Proportional Controller

Of all controllers used in control systems, the proportional controller is the most simple. In this method of control, the control system behaves in a manner that the control effort is proportional to the error. A simple block diagram of such a control system is shown in figure 1 below;

The critical characteristics of a proportional controller lie in its computation of the control effort. Usually, the output is subtracted from the input to obtain the error signal. In this case, the output value is the measured output value while the input value is the desired output value. According to Cooper (2007), an ideal proportional controller has G1 as the transfer function and a gain constant Kp whereby the manipulated variable is directly proportional to the actuating signal E. Doebelin (1985) observes that a proportional controller is capable of varying the energy sent to the controlled process in a continuous fashion hence matching its needs instead of having to cycle back and forth between 2 or 3 fixed levels of supply. Therefore, it is this lack of limit cycling that gives the proportional controller an edge over the on-off controllers. Proportional controllers are stable. However, their disadvantage is that they have a higher cost, are complex and there is lower reliability of the hardware in comparison to the on-off controllers.

Proportional Plus Derivative Controller

This is a control system in which there is a derivative section that is added to the proportional controller. This section is usually responsive to the rate of change of the error signal and not the amplitude. This is unlike in a proportional controller whereby the response is to the error signal. The derivative action is responsive to the rate of change immediately it begins. This means that the output of the controller is initially larger in direct relation with the rate of change of the error signal (Doebelin, 1985). If the rate of change of the error signal is higher, this causes the final control element to be quickly positioned to the desired output value. This added derivative control decreases the initial overshoot of the variable that is measured, and this helps in making the process stable.

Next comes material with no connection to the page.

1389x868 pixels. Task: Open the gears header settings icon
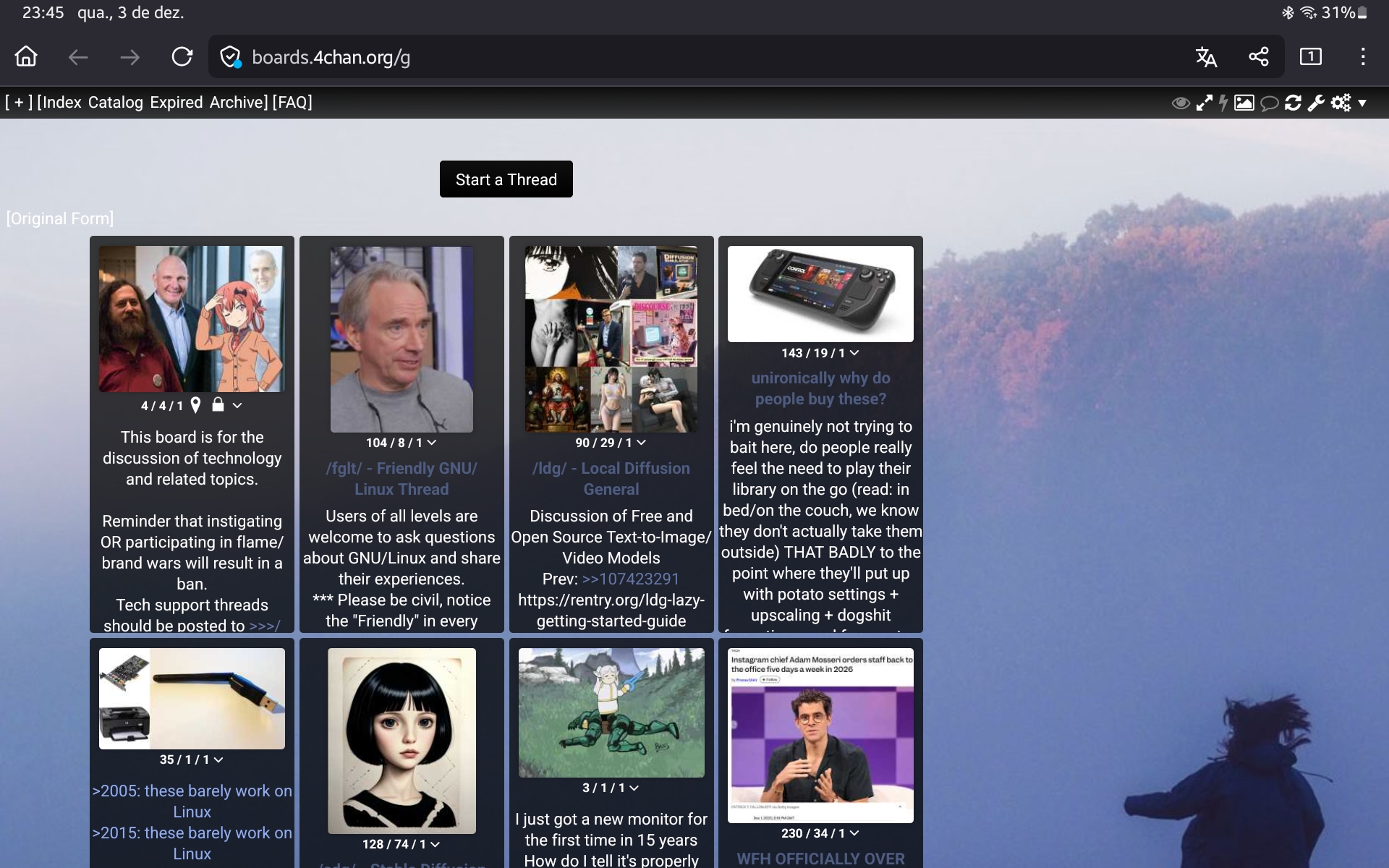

A PD controller has a differentiator which produces the derivative signal. The differentiator gives an output that is directly proportional to the input’s rate of change, and a constant specifying the differentiation function (Cooper, 2007). It is the derivative constant that defines the output of the differential controller and is expressed in seconds. The differentiator transforms a varying signal to a constant magnitude signal. When the rate of change of the input is constant, the output magnitude is constant. Alone, derivative cannot be utilized as a control mode because a steady-state input gives a zero output in a differentiator. As such, a combination of derivative control and proportional action is used in a way that the output of the proportional section becomes the input of the derivative section. PD controllers combine the benefits of both rate control and proportional modes.

Comparing the Two

In terms of characteristics, the dynamic characteristic of a proportional controller shows a number of points. First, the step response corresponds to the proportional relationship between the output and input signals. Second, the proportional controller is load-dependent due to this proportional relationship. Third, the control correction instantly follows the corresponding control difference, making the proportional controller a fast controller. Fourth, the correction magnitude is limited meaning that the proportional controller is intrinsically stable, meaning that it is capable of also stably controlling non-self-regulating controlled systems (Doebelin, 1985). On the other hand, a proportional plus derivative controller incorporates a proportional controller and a derivative action element. Unlike proportional controllers whereby the control effort is proportional to the error signal, in a PD controller, the control effort is proportional to the rate of change of the error signal. For this reason, a PD controller is fast and more effective than a proportional controller.

According to Cooper (2007), PD controllers are capable of correcting a control difference more quickly than proportional controllers. However, this can result in a residual deviation, also referred to as an offset. While proportional controllers are load-dependent, PD controllers are load-dependent though this load-dependence is less pronounced since the stabilizing effect of the derivative component allows for a smaller proportional band to be selected. In terms of their industrial applications, PD controllers are rarely used in HVAC systems. However, they can find application in air conditioning, heating control and room temperature control. P-controllers can find application in HVAC systems.

References

Cooper, D.J. (2007) The P-Only Control Algorithm. Retrieved on 20 Oct. 2013 from http://www.controlguru.com/wp/p62.html

Doebelin, E.O. (1985) Control System: Principles and Design. New York: John Wiley & Sons, Inc.